## Page text

I have Excel spreadsheets that have an image per row, scraping the image using this example works. However what I want to do instead of scraping the image of the spreadsheet is I want to extract the url associated with that image. If I open up the Excel file I can click on the image and navigate to the given url. Is it impossible to extract this URL via Python?
I have looked through the documentation on openpyxl to see if there are any examples of scraping embedded urls in images, and I couldn't find anything.
Any help would be much appreciated. Thanks
As a good start, you can read/unzip the spreadsheet :
import zipfile
import pandas as pd
with zipfile.ZipFile("file.xlsx", "r") as zf:
xmls = [zf.read(fn) for fn in zf.infolist()
if fn.filename.startswith("xl/drawings/_rels/")]
urls = (
pd.concat([pd.read_xml(data).assign(SheetNumber=i)
for i, data in enumerate(xmls, start=1)]).sort_values(by=["SheetNumber", "Id"])
.loc[lambda x: x["TargetMode"].eq("External"), ["SheetNumber", "Target"]]
.reset_index(drop=True)
)

## Information shown
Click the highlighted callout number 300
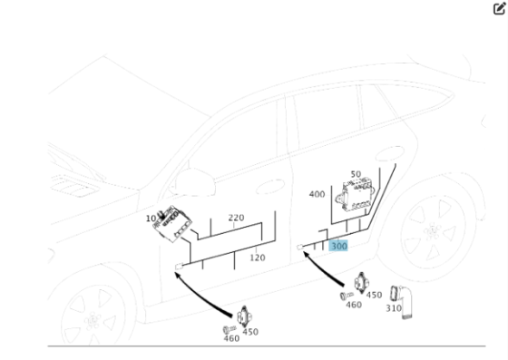[x=339, y=246]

## Goal
Answer these questions from the thread on extracting image links from Excel with Python:
(a) Which library's documentation did the asker search without finding an example?
(b) Which path prefix must a file name start with for the code to read it?
(c) Which TargetMode value does the code keep?

## Full solution
(a) openpyxl
(b) "xl/drawings/_rels/"
(c) "External"